Physical activity and sitting time

Information on PA and ST was self-reported. PA was obtained with a global question that asked participants to rate their level of PA in comparison with their age-peers in four categories: inactive, less active, moderately active, and very active (Martínez-Gómez et al., 2015). Because the prevalence of the lowest PA category was 7.21%, those belonging to the categories “inactive” and “less active” were merged into the same one.

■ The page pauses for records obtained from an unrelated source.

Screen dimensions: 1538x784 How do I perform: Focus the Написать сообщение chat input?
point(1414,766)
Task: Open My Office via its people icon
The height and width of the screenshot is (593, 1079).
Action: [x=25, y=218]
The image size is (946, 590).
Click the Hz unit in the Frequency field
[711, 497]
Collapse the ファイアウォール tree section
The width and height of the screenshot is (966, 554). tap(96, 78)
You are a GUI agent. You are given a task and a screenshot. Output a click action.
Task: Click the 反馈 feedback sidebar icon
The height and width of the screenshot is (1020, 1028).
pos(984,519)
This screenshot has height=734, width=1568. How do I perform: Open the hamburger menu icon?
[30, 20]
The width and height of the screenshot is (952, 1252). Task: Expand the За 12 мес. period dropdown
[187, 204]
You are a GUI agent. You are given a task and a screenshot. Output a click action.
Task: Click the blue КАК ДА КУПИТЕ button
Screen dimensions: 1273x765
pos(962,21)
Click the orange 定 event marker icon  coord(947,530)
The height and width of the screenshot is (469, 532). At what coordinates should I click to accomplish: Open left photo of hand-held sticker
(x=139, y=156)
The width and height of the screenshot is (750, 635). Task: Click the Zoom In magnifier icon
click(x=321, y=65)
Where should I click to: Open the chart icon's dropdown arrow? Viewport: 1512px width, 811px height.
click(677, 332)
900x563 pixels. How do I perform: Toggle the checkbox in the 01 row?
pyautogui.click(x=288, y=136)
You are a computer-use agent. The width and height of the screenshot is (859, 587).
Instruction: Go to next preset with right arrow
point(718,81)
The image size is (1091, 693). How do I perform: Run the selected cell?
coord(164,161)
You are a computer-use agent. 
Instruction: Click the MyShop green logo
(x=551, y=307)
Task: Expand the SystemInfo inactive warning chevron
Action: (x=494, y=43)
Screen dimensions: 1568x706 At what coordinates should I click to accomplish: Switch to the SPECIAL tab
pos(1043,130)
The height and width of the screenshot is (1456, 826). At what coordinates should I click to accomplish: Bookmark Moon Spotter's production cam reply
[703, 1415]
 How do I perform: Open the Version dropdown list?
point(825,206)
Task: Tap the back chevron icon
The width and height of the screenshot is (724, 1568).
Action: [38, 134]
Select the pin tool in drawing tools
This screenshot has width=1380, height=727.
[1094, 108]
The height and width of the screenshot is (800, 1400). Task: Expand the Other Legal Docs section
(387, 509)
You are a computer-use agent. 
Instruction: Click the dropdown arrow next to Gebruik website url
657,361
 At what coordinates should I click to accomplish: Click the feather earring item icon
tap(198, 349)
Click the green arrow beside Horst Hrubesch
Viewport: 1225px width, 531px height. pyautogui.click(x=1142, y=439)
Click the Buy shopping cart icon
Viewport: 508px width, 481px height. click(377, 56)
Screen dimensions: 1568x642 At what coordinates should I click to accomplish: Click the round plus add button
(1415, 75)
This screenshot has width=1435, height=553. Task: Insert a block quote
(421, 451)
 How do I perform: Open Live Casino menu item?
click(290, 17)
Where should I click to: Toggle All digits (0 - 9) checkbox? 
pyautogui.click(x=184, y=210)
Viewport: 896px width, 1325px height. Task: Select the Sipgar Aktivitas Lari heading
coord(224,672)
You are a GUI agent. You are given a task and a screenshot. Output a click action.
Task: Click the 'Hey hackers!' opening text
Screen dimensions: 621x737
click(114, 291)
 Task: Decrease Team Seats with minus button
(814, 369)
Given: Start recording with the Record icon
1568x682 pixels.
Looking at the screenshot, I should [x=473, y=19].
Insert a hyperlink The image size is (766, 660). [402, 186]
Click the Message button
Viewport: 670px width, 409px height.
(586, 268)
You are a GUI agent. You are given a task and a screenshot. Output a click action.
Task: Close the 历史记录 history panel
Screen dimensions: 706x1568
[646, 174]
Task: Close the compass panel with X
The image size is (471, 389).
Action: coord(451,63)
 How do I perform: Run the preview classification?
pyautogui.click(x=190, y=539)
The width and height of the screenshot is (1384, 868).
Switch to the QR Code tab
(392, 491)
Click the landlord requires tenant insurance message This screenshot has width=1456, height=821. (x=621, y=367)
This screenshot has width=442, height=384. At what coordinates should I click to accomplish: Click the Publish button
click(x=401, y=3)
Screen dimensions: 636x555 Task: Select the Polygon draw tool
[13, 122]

ST was estimated by leisure time spent sitting down based on the following question (León-Muñoz et al., 2013): “About how much time per day do you spend sitting down on weekdays? Please add up the total number of hours that you spent sitting down regardless of the activity that you do (eating, listening to the radio, watching television, reading, sewing, driving, etc.).” The same question was asked with reference to weekend days. The number of hours per day was calculated as follows: [(weekday STx5 + weekend day STx2)/7]. ST was classified into tertiles with cut-points at 3.29 and 5.29 h/d.

Mortality

All-cause deaths among study participants, from study baseline at 2000/2001 to the end of follow-up at 31 December 2015, were identified by a computerized search of the National Death Index, which contains information on the vital status of all residents in Spain. The vital status was ascertained for 99.9% of the cohort. We considered inflammatory diseases other than CVD or cancer as those where inflammation or infection play a major pathogenic role; these diseases can be further classified as infectious and non-infectious. In accordance with previous studies (Andersen et al., 2006), we selected deaths with the following codes of the tenth revision of the International Classification of Diseases (ICD-10): (a) Infectious diseases (A04.7, A41.9, B18.2, J18, J18.0, J18.1, J18.9, J22, and N39.0) and (b) non-infectious diseases: chronic neurodegenerative diseases (G20, G30.1, and G30.9), diabetes (E11.9, E14.5, E14.7, and E14.9), chronic lower respiratory diseases (J40, J42, J43.9, J44, J44.1, J44.8, J44.9, J45.9, and J47), cirrhosis (K74.6), kidney failure (N12, N18.9, and N19), other diseases of the respiratory system (J69, J69.0, and J84.1), cholecystitis (K81.9), and other diseases (E85.4 and N32.1).

Covariates

Age and sex were recorded. Educational level was evaluated as the highest level achieved (no formal education, primary, and secondary or higher). Participants also reported whether they were never, former, or current smokers. Alcohol consumption was obtained with the frequency-quantity scale used in the Spanish National Health Survey (Guallar-Castillón et al., 2001). Firstly, individuals rated their alcoholic beverage consumption among the following options: abstainer, former drinker, and current/sporadic drinker. Then, those who indicated current/sporadic drinking also reported the frequency and quantity of beer, wine, and spirits consumed during the past year. Total alcohol intake was classified into excessive and moderate consumption using cutoff points of >30 g/d in men and >20 g/d in women (Chalasani et al., 2012). Weight and height were measured using standardized procedures (Gutiérrez-Fisac et al., 2004), and the body mass index (BMI) was calculated as weight in kilograms divided by height in meters squared. Finally, information on the following chronic conditions diagnosed by a physician and reported by the study participants was recorded: chronic lung disease, cardiovascular disease, diabetes mellitus, Parkinson, and cancer at any site.

Statistical analyses

Of the 4,008 participants, 331 were excluded because of missing data on one or more of the study variables. Thus, the analyses were conducted with 3,677 individuals (1,626 men). We initially compared risk estimates for sex and age (<70 and ≥70 years) strata and no significant interactions were observed (all p > 0.05); therefore, the analyses were performed for the total sample. Baseline characteristics of the study sample by categories of PA and ST were presented as mean ± SD or %. Cramer's V was used to describe the relationship between groups of PA and ST.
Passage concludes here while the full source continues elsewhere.